From the article on the Packers Hall of Fame, reproduce the part that opens with the words containing "Safety Nick Collins" and closes with "win over Pittsburgh.".

## Document text
= Beginning of Section =

GREEN BAY – Two pillars of the Packers’ triumph in Super Bowl XLV are now ready to take their place among the franchise’s all-time greats.
Safety Nick Collins and left tackle Chad Clifton will be the first two alumni from the 2010 championship team to be inducted in the Packers Hall of Fame during a ceremony next Saturday at the Lambeau Field Atrium.
They’ll be joined by former broadcaster Russ Winnie, whose 18-year tenure as the radio voice of the Packers spanned their first six NFL championship seasons.
Collins and Clifton started a combined 275 games (including playoffs) over 19 NFL seasons – all spent with the Packers – with five Pro Bowl appearances between them.
Both former second-round picks, Collins and Clifton also were critical to the Packers’ 13th and most recent NFL title following a 31-25 win over Pittsburgh.
Collins produced one of the lasting moments from the game with his 37-yard interception return for a touchdown off Steelers quarterback Ben Roethlisberger in the first quarter.
The image of Packers linebacker Clay Matthews draped on the back of a jubilant Collins not only epitomized the victory, but also the three-time Pro Bowl safety’s importance to the secondary.
“Nick was very instinctive,” Packers safeties coach Darren Perry said. “He had a gear that when he saw something, he could close on it about as well as anybody I’ve been around.
“The way he played the game, you really admired that.”
Unfortunately, there would be no encore. Collins suffered a significant neck injury only two games into the 2011 season that would end his playing career at only 28 years old.
Perry, a nine-year NFL starting safety in his own rite, says Collins ranks up there with former Steelers All-Pro safety Troy Polamalu as the best players he’s coached at the position.
As well as Collins could diagnose and break down plays at a moment’s notice, the three-time all-pro safety impressed Perry with his willingness to accept coaching and direction.
Collins was coming off his first Pro Bowl appearance when defensive coordinator Dom Capers was hired to install his 3-4 defense in 2009. When Perry was installed as safeties coach, Collins was opened-minded to the scheme changes and his new coach’s suggestions.
Collins again made the Pro Bowl in 2009 and 2010 under Perry’s watch, recording 135 tackles, 26 passes defensed and 10 interceptions in their two-plus seasons together.
Former teammate and close friend Charles Woodson will induct Collins into the Packers Hall of Fame on Saturday night.
“He was a rare athlete,” Capers said. “It’s just a shame what happened because really he was probably at the top of his game. He had the combination of what you look for in a safety in terms of the size, the speed, the athletic ability, the ball skills, all those things.”
Clifton, who started 160 of the 165 regular-season games he played in, was responsible of protecting the blind side for a pair of MVP quarterbacks in Brett Favre and Aaron Rodgers.

= End of Section =

[Pixel coordinate grounding data]

= Beginning of Section =

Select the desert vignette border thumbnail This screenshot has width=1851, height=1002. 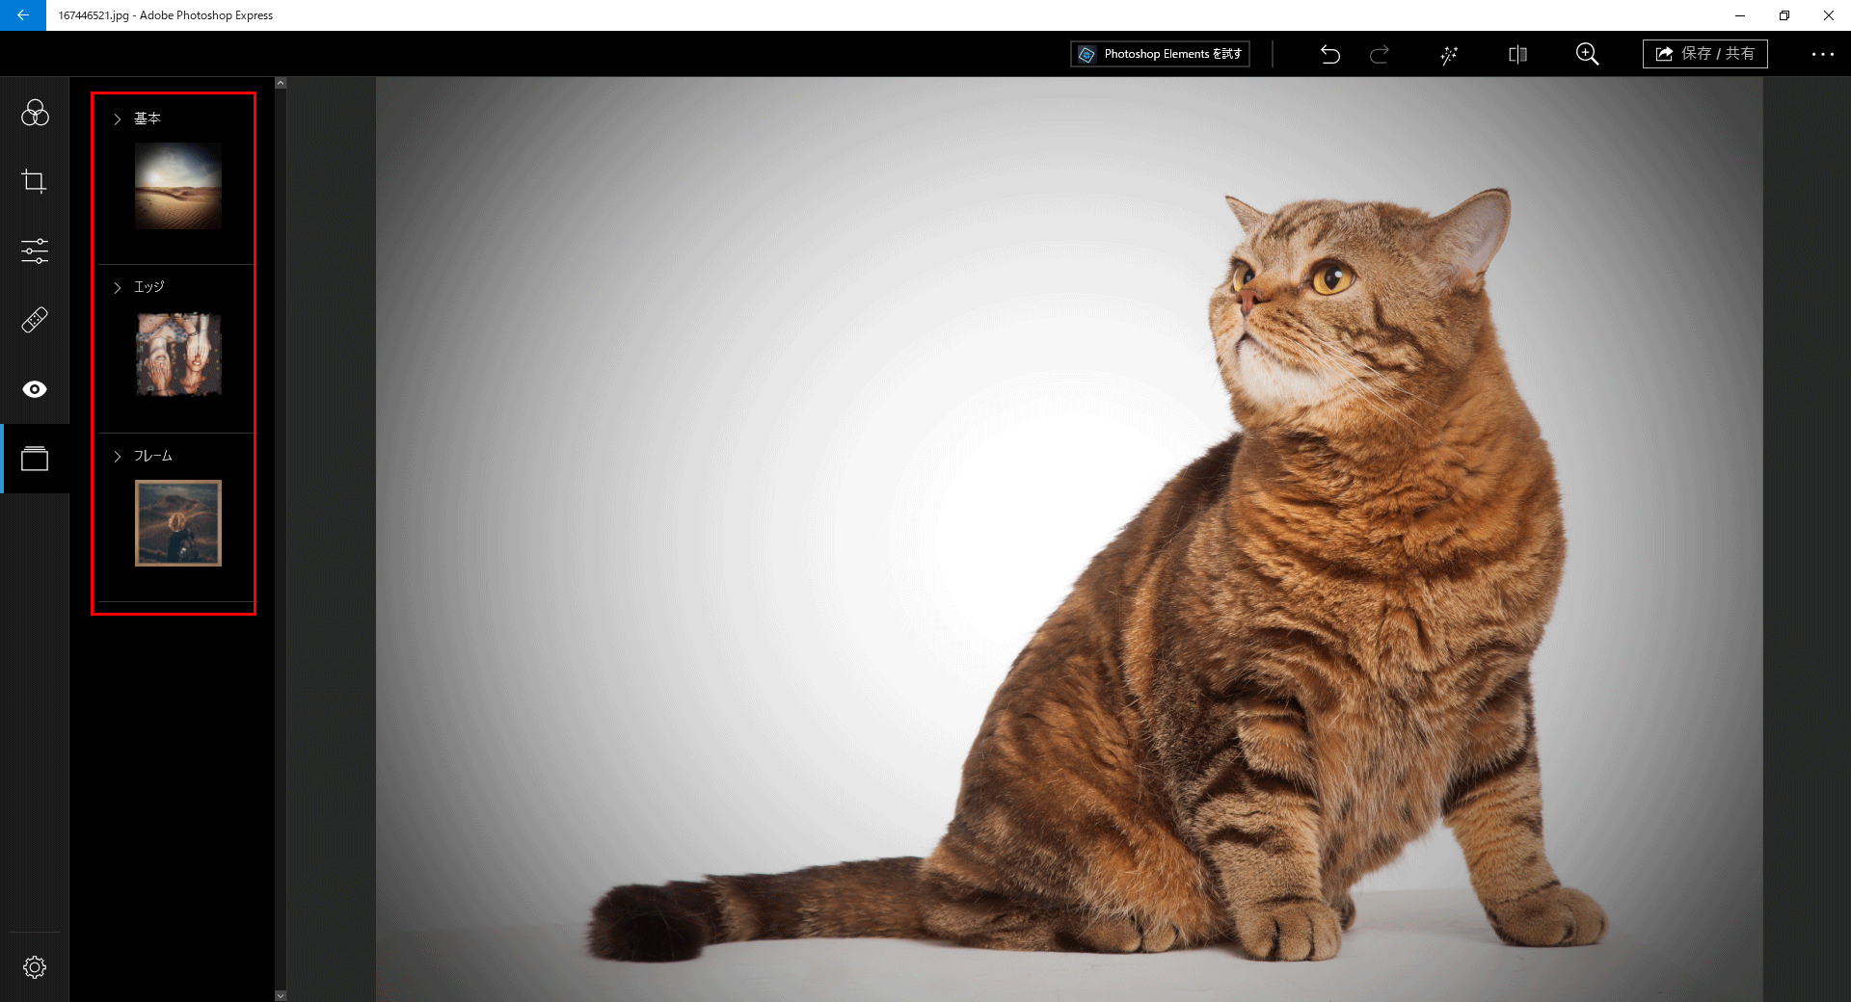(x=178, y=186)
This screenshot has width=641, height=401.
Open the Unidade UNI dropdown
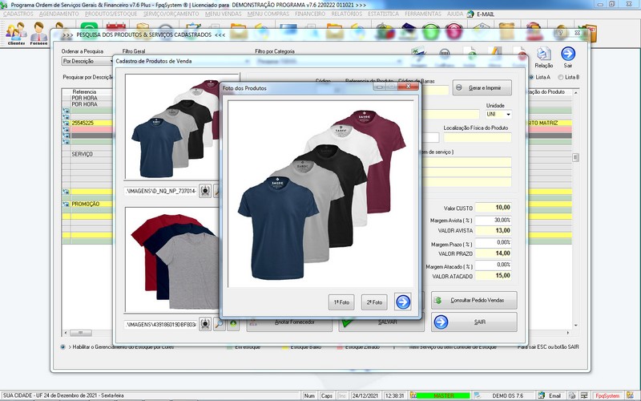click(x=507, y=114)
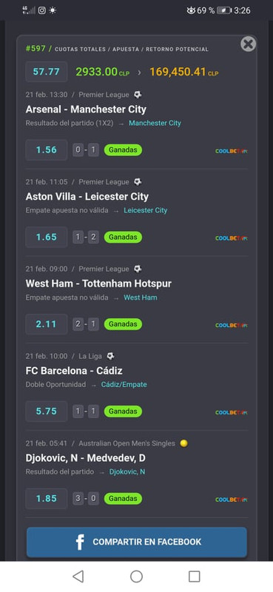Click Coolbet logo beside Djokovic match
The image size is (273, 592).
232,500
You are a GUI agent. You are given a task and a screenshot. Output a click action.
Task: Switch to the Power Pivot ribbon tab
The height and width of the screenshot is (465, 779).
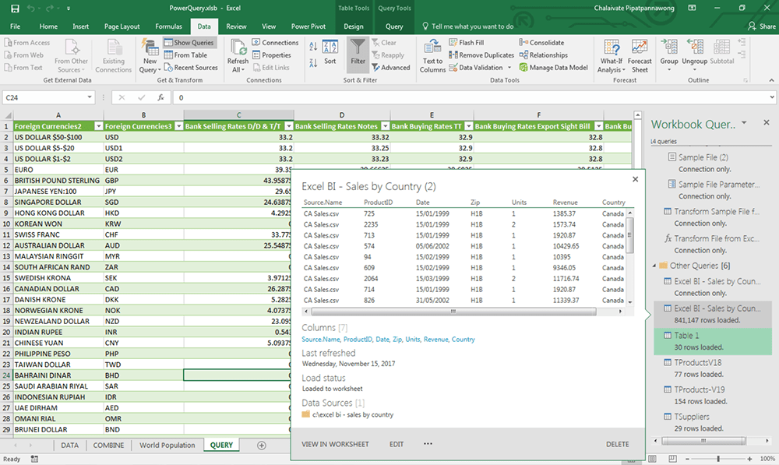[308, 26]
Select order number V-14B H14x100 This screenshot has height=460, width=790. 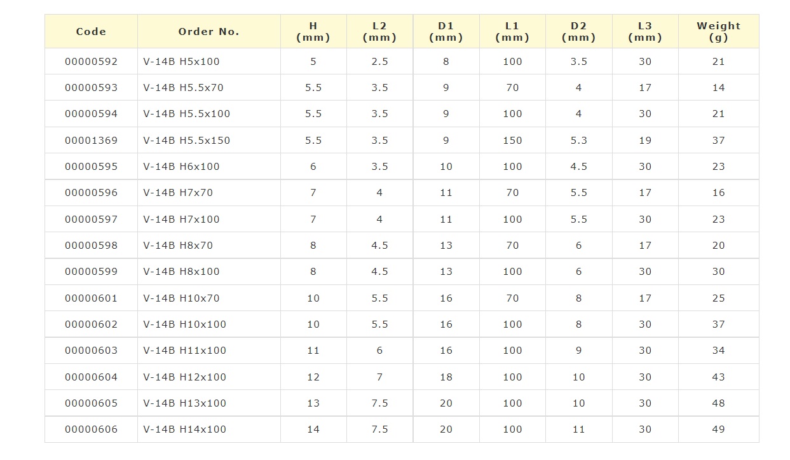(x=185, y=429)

= End of Section =

## Response below
Safety Nick Collins and left tackle Chad Clifton will be the first two alumni from the 2010 championship team to be inducted in the Packers Hall of Fame during a ceremony next Saturday at the Lambeau Field Atrium.
They’ll be joined by former broadcaster Russ Winnie, whose 18-year tenure as the radio voice of the Packers spanned their first six NFL championship seasons.
Collins and Clifton started a combined 275 games (including playoffs) over 19 NFL seasons – all spent with the Packers – with five Pro Bowl appearances between them.
Both former second-round picks, Collins and Clifton also were critical to the Packers’ 13th and most recent NFL title following a 31-25 win over Pittsburgh.